**What you should do:** Print exactly the line that contains "You are a GUI" along with every line beneath it to the end of the records below, and omit pictures.

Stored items
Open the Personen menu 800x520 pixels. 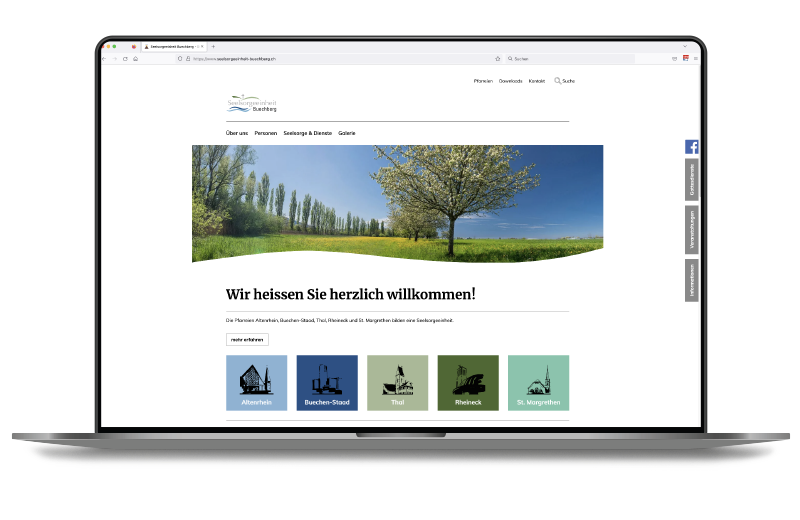pyautogui.click(x=266, y=133)
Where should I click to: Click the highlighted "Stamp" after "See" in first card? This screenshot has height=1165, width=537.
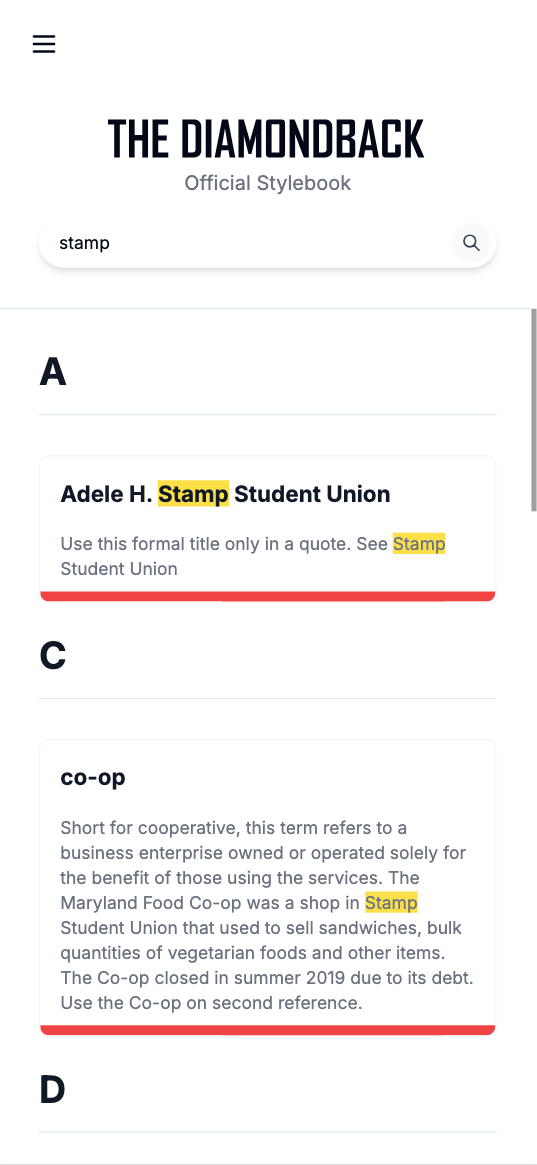tap(419, 544)
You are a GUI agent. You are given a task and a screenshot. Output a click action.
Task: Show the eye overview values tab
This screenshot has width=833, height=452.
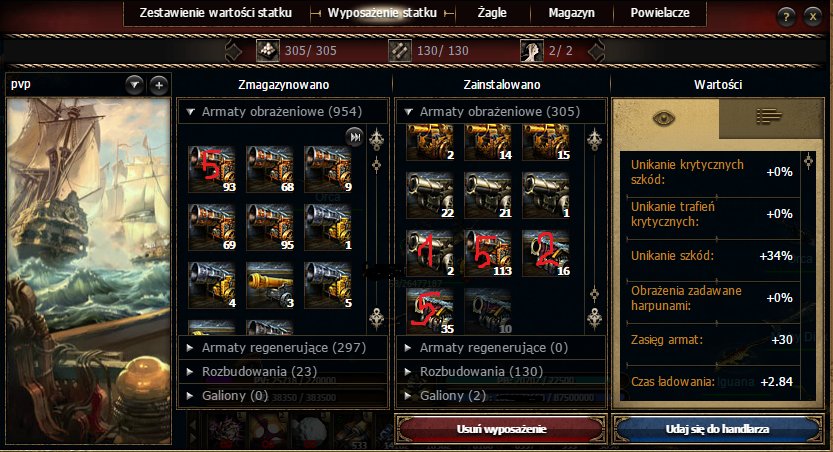coord(665,118)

**Answer below:**
You are a GUI agent. You are given a task and a screenshot. Output a click action.
Task: Show the eye overview values tab
This screenshot has width=833, height=452.
coord(665,118)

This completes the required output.